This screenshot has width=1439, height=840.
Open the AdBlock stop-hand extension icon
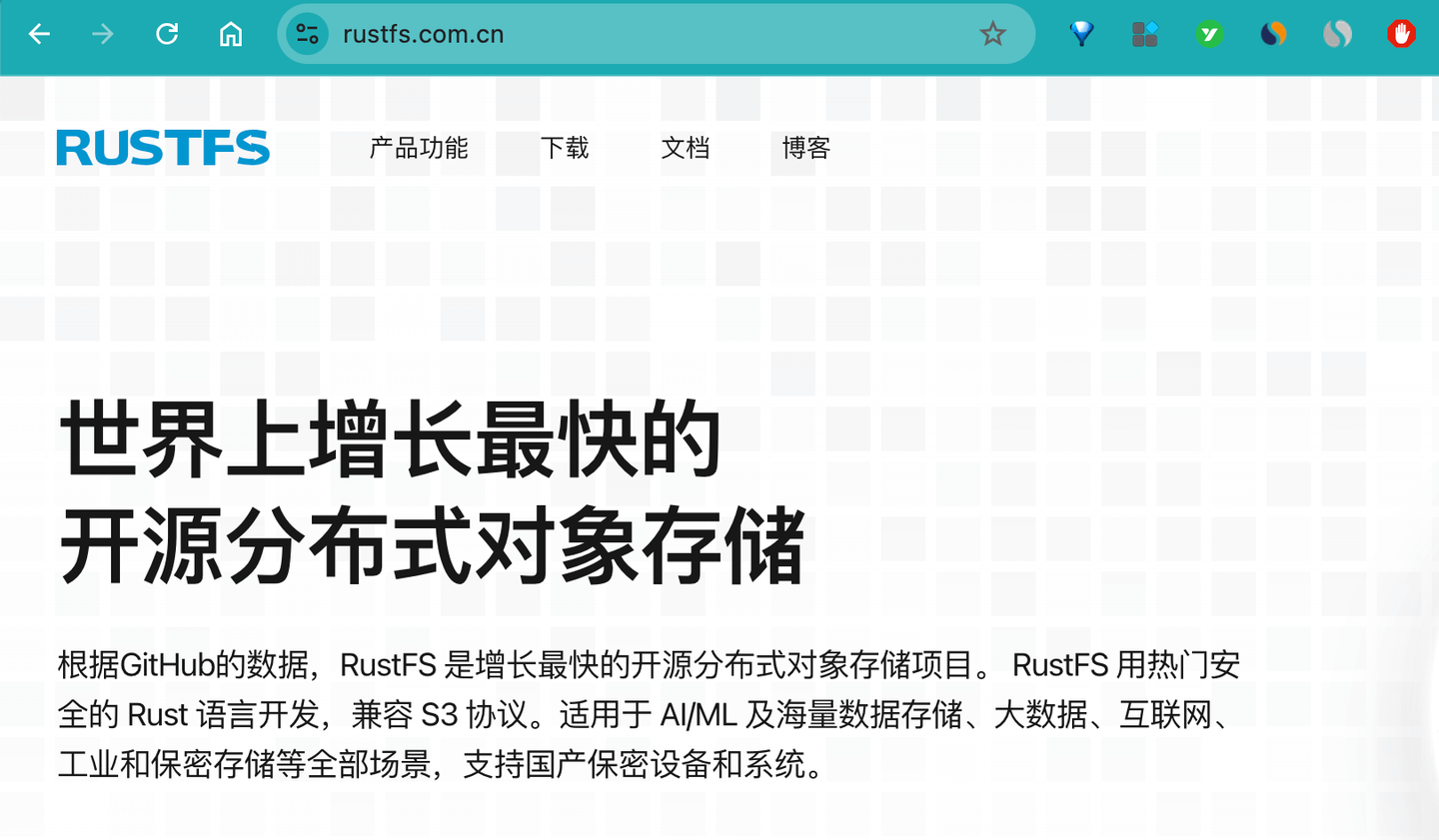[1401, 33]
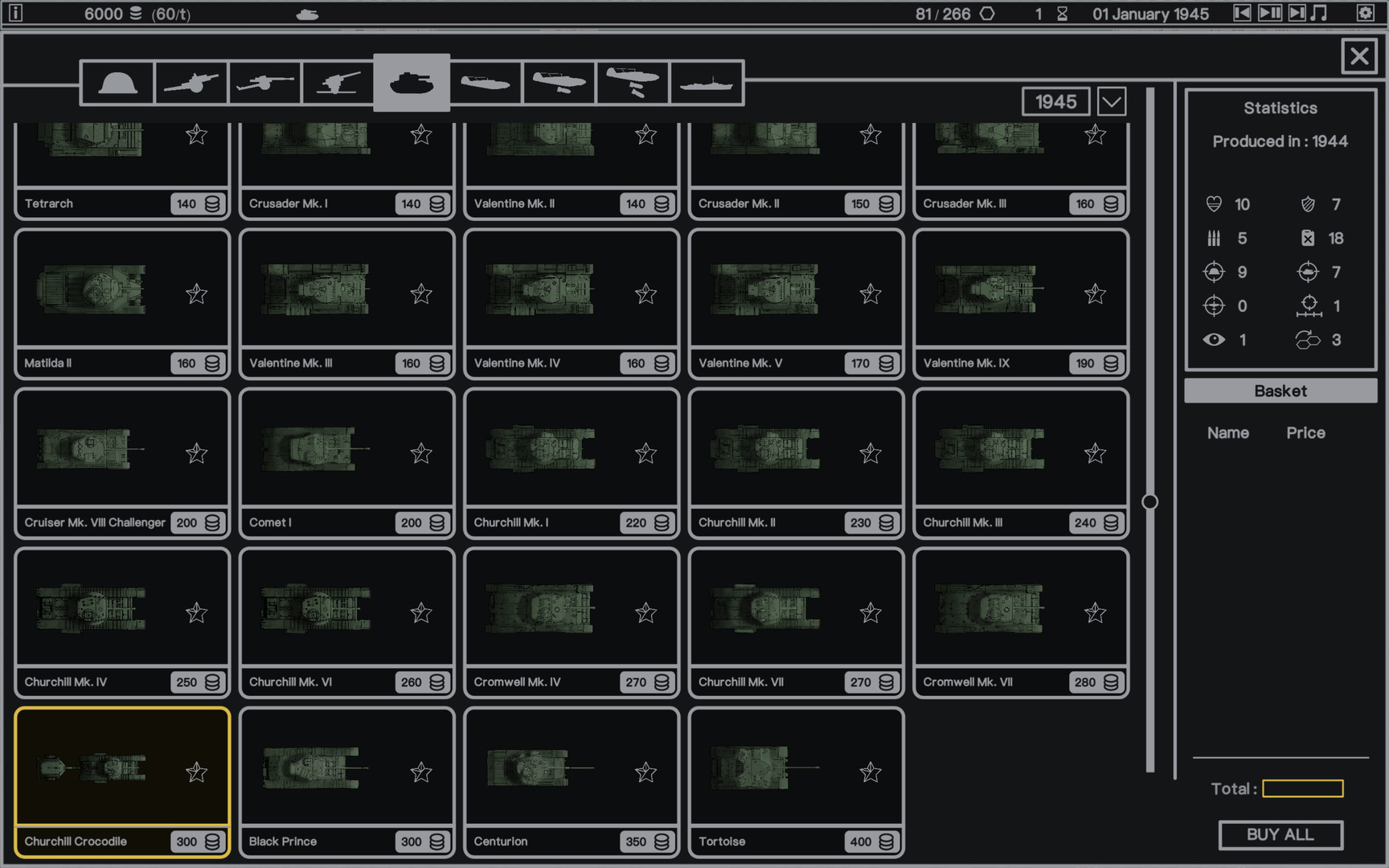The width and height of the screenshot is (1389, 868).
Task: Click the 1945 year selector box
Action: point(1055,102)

* [What to produce]: Leaving out every picture, repeat the records above exactly as they stand.

* [Response to this task]:
This screenshot has width=1439, height=840.
Open the AdBlock stop-hand extension icon
[1401, 33]
The width and height of the screenshot is (1389, 868).
Task: Click the 1945 year selector box
Action: point(1055,102)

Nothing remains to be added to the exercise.